• RECORDS PROVIDED:
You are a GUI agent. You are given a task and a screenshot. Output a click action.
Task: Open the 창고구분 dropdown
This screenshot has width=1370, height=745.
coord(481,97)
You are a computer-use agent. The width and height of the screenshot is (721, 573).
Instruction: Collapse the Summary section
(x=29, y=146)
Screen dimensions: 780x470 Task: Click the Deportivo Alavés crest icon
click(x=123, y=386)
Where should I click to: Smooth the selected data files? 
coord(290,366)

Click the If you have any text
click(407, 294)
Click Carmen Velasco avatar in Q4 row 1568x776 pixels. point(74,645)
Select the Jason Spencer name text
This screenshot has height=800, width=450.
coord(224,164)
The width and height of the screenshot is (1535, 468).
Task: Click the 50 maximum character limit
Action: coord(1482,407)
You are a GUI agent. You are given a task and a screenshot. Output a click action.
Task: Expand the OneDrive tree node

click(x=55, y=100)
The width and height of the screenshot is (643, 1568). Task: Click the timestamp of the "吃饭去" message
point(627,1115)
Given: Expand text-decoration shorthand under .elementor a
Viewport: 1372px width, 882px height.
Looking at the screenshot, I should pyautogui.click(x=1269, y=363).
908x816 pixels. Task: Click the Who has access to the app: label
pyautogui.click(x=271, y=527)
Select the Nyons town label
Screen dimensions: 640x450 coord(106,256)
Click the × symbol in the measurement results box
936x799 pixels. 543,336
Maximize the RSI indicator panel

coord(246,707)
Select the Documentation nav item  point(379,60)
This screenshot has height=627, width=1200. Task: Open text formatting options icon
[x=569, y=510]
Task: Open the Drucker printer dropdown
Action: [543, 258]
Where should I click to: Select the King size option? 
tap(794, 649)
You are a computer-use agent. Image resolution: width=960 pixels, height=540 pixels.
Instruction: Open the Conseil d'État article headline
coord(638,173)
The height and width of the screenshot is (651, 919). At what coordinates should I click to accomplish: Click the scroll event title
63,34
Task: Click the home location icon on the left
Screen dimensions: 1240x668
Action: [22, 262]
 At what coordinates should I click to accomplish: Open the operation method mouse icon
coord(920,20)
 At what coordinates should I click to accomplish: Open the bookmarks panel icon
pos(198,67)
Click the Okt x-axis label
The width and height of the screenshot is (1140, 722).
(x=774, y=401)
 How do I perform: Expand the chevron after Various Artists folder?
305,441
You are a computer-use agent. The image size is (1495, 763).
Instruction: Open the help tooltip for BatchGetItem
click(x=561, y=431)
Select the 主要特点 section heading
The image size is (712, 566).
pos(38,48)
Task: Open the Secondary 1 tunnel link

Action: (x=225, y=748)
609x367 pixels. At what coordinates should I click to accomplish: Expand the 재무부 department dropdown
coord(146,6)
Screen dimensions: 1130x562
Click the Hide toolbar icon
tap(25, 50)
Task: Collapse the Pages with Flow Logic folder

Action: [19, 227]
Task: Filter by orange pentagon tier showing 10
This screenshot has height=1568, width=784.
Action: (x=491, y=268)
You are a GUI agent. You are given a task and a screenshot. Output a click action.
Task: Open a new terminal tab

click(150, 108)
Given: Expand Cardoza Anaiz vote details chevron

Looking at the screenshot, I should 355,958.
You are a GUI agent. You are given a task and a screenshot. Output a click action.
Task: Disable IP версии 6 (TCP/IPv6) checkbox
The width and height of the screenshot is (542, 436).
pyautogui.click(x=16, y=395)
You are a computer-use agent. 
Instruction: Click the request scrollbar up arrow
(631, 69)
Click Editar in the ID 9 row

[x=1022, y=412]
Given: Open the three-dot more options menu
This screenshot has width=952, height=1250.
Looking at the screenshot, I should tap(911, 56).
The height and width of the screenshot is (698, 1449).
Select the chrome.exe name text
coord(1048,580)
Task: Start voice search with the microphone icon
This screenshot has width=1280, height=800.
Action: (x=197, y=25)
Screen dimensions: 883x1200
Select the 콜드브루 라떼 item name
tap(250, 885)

• PROBLEM STATEMENT:
The material above needs to be copied out in full, exactly as given.

• PROBLEM SOLUTION:
You are a GUI agent. You are given a task and a screenshot. Output a click action.
Task: Open the 창고구분 dropdown
This screenshot has width=1370, height=745.
coord(481,97)
You are a computer-use agent. The width and height of the screenshot is (721, 573).
Instruction: Collapse the Summary section
(x=29, y=146)
Screen dimensions: 780x470 Task: Click the Deportivo Alavés crest icon
click(x=123, y=386)
Where should I click to: Smooth the selected data files? 
coord(290,366)

Click the If you have any text
click(407, 294)
Click Carmen Velasco avatar in Q4 row 1568x776 pixels. point(74,645)
Select the Jason Spencer name text
This screenshot has height=800, width=450.
coord(224,164)
The width and height of the screenshot is (1535, 468).
Task: Click the 50 maximum character limit
Action: coord(1482,407)
You are a GUI agent. You are given a task and a screenshot. Output a click action.
Task: Expand the OneDrive tree node

click(x=55, y=100)
The width and height of the screenshot is (643, 1568). Task: Click the timestamp of the "吃饭去" message
point(627,1115)
Given: Expand text-decoration shorthand under .elementor a
Viewport: 1372px width, 882px height.
Looking at the screenshot, I should pyautogui.click(x=1269, y=363).
908x816 pixels. Task: Click the Who has access to the app: label
pyautogui.click(x=271, y=527)
Select the Nyons town label
Screen dimensions: 640x450 coord(106,256)
Click the × symbol in the measurement results box
936x799 pixels. 543,336
Maximize the RSI indicator panel

coord(246,707)
Select the Documentation nav item  point(379,60)
This screenshot has height=627, width=1200. Task: Open text formatting options icon
[x=569, y=510]
Task: Open the Drucker printer dropdown
Action: [543, 258]
Where should I click to: Select the King size option? 
tap(794, 649)
You are a computer-use agent. Image resolution: width=960 pixels, height=540 pixels.
Instruction: Open the Conseil d'État article headline
coord(638,173)
The height and width of the screenshot is (651, 919). At what coordinates should I click to accomplish: Click the scroll event title
63,34
Task: Click the home location icon on the left
Screen dimensions: 1240x668
Action: [22, 262]
 At what coordinates should I click to accomplish: Open the operation method mouse icon
coord(920,20)
 At what coordinates should I click to accomplish: Open the bookmarks panel icon
pos(198,67)
Click the Okt x-axis label
The width and height of the screenshot is (1140, 722).
(x=774, y=401)
 How do I perform: Expand the chevron after Various Artists folder?
305,441
You are a computer-use agent. The image size is (1495, 763).
Instruction: Open the help tooltip for BatchGetItem
click(x=561, y=431)
Select the 主要特点 section heading
The image size is (712, 566).
pos(38,48)
Task: Open the Secondary 1 tunnel link

Action: (x=225, y=748)
609x367 pixels. At what coordinates should I click to accomplish: Expand the 재무부 department dropdown
coord(146,6)
Screen dimensions: 1130x562
Click the Hide toolbar icon
tap(25, 50)
Task: Collapse the Pages with Flow Logic folder

Action: [19, 227]
Task: Filter by orange pentagon tier showing 10
This screenshot has height=1568, width=784.
Action: (x=491, y=268)
You are a GUI agent. You are given a task and a screenshot. Output a click action.
Task: Open a new terminal tab

click(150, 108)
Given: Expand Cardoza Anaiz vote details chevron

Looking at the screenshot, I should 355,958.
You are a GUI agent. You are given a task and a screenshot. Output a click action.
Task: Disable IP версии 6 (TCP/IPv6) checkbox
The width and height of the screenshot is (542, 436).
pyautogui.click(x=16, y=395)
You are a computer-use agent. 
Instruction: Click the request scrollbar up arrow
(631, 69)
Click Editar in the ID 9 row

[x=1022, y=412]
Given: Open the three-dot more options menu
This screenshot has width=952, height=1250.
Looking at the screenshot, I should tap(911, 56).
The height and width of the screenshot is (698, 1449).
Select the chrome.exe name text
coord(1048,580)
Task: Start voice search with the microphone icon
This screenshot has width=1280, height=800.
Action: (x=197, y=25)
Screen dimensions: 883x1200
Select the 콜드브루 라떼 item name
tap(250, 885)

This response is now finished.